§ **Given task**: Copy word for word the part of the Damascus Old City passage below that runs between "On the same" and "locals and foreigners.", inclusive.

§ **Source passage**:
---*---
On the same line, the Old City must have hundreds of restaurants located randomly more or less everywhere. As is the case with the houses, many of these offer renovated and gorgeous courtyards where you can enjoy your meals and a drink or two. Syria's food is very tasty and equally varied. There is the mezze, which is an amalgam of small platters which includes hummous, baba ganoush, fette, fattoush, lebne, mohammara, etc etc. There is of course the region-wide falafel and shawarma dishes, as well as some of the best freshly-squeezed juice around. Polo, a blended ice drink with lemon and mint is an exotic favourite with both locals and foreigners.
Bab Touma, Bab Sharqi and Sharia 'Aimariye
The Eastern half of the Old City is the domain of the city's Christian population, though a sizable Muslim population also live here. The general area is referred to as Bab Touma (Thomas' Gate), and comprise the area between Bab Kisan, Bab Sharqi, Bab Touma and Bab As-Salaam. To get here from the Umayyad Mosque, head along the right side of the mosque until you get to the far side. From here you enter the second-most-famous street in the Old City - Shariah 'Aimariye (Qaimariye Street). This street is abound with historic coffeehouses, restaurants, and souvenir shops, including a lively art-scene. On the right immediately after the Umayyad Mosque is Cafe Nawfara, where the last Hakawaati (traditional storyteller) Abu Shady still sits everyday at 5PM. As you walk down this street you enter Bab Touma at some point along its way.
Bab Touma Square (Saahet Bab Touma) itself is not extraordinary, but along the ruined Roman gate run the city walls. Directly to the left outside the gate is a path that takes you along an outer stretch of the city wall along the now heavily depleted and polluted Barada River. The area right outside the gate on the right has recently been renovated and now houses a little park and a nicely restored walkway along the wall for a hundred meters or two. Well worth a look. In fact the houses along the outside wall here are probably the most beautiful in all the Old City...layering and pushing out from every empty space on offer. The park although not too far from the main road, is quite peaceful and a good place to enjoy your lunch.
Walking down Bab Touma Street (inside the Old City) takes you right down to what the Bible refers to as The Street Called Straight. To the right is a Roman arch and a lone minaret and finally Souq Medhat Pasha. On the left is Bab Sharqi. This is most likely the most beautiful street in Damascus, full of expensive boutique hotels, restaurants, Ottoman houses, etc.
Cramped inside the winding streets between 'Aimariye Street and Bab As-Salaam is the Iranian built Mosque in honour of the Shia Martyr Sayyeda (Lady) Roqqaya. Visiting the mosque and its twin Sayyeda Zainab is always an interesting experience. The closer you get to the shrine, the larger the crowd of black ahead of you as flocks of veiled Shia pilgrims converge on the site. Though the mosque is difficult to see from the outside, being so cramped inside many others, the inside is a maze of silver and shining shades of all colours. It is quite a spectacle, though not comparable to the much greater construction of Sayyeda Zainab just outside the city.
---*---
§ **Source data**:
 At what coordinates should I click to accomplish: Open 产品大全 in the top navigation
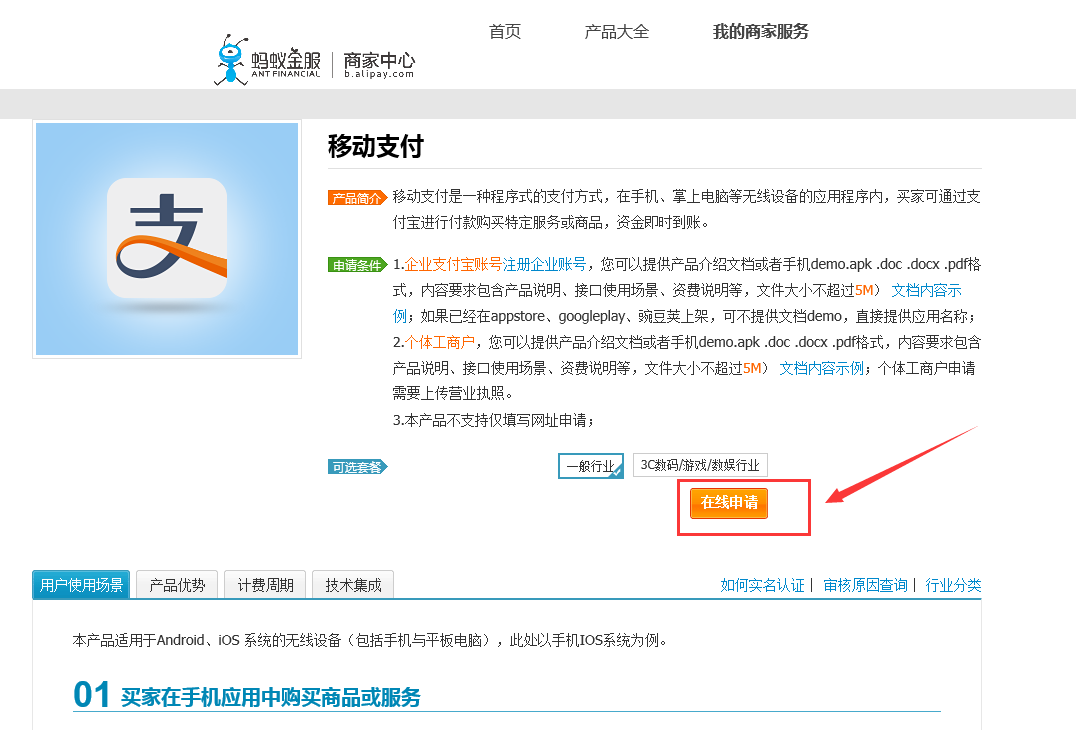[x=617, y=32]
---*---
§ **Answer in full**:
On the same line, the Old City must have hundreds of restaurants located randomly more or less everywhere. As is the case with the houses, many of these offer renovated and gorgeous courtyards where you can enjoy your meals and a drink or two. Syria's food is very tasty and equally varied. There is the mezze, which is an amalgam of small platters which includes hummous, baba ganoush, fette, fattoush, lebne, mohammara, etc etc. There is of course the region-wide falafel and shawarma dishes, as well as some of the best freshly-squeezed juice around. Polo, a blended ice drink with lemon and mint is an exotic favourite with both locals and foreigners.